Pointing entries for documents and screenshots
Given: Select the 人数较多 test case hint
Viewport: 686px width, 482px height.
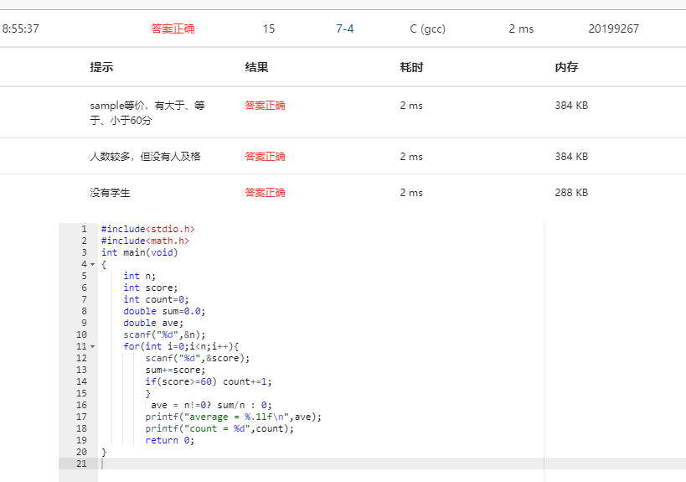Looking at the screenshot, I should [x=145, y=157].
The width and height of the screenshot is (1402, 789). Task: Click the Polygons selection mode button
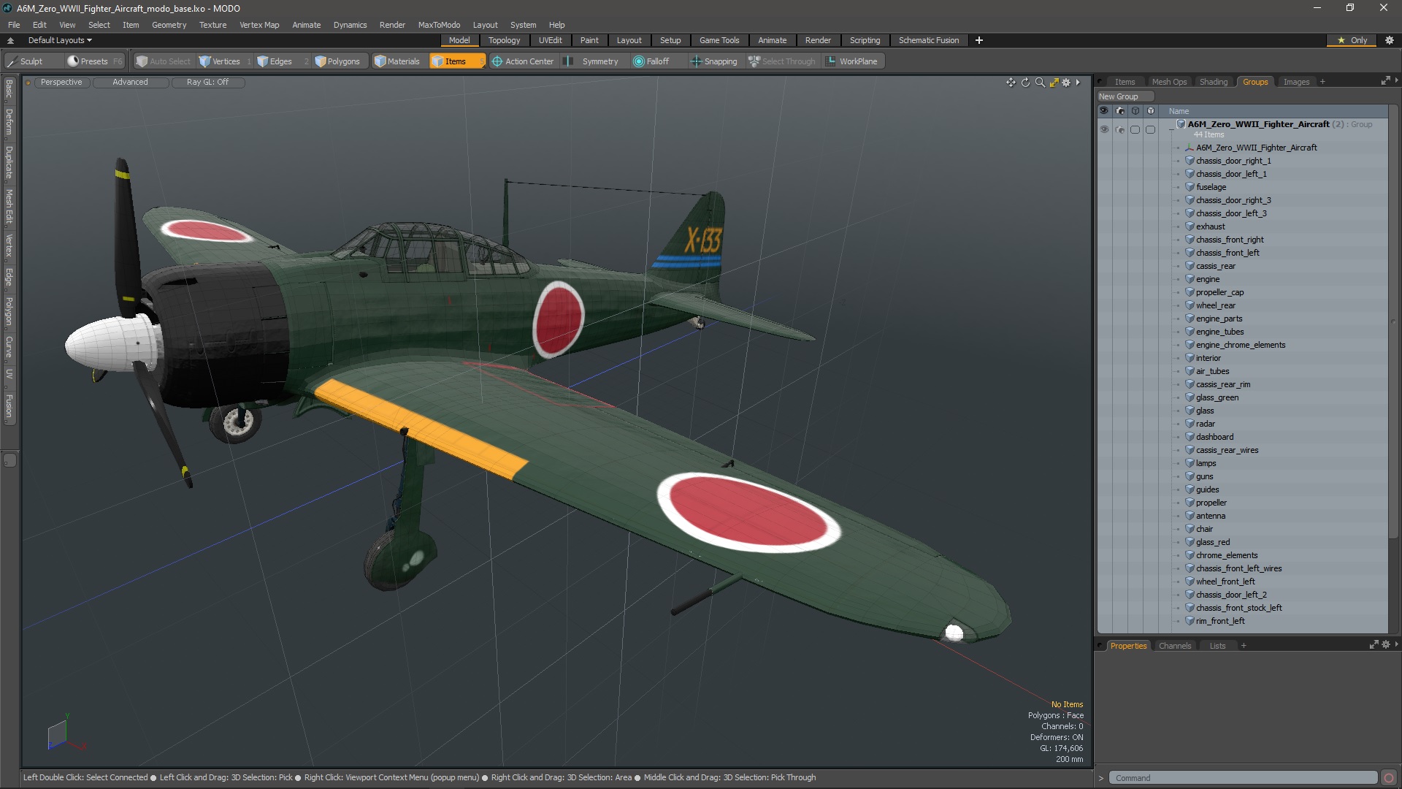coord(337,61)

WHAT THE TASK REQUIRES —
Extract every line of the data above word for word, leaving the pictures out of your answer.

REPLY TO THE TASK —
Given: Select the 人数较多 test case hint
Viewport: 686px width, 482px height.
Looking at the screenshot, I should [x=145, y=157].
The width and height of the screenshot is (1402, 789). Task: Click the Polygons selection mode button
coord(337,61)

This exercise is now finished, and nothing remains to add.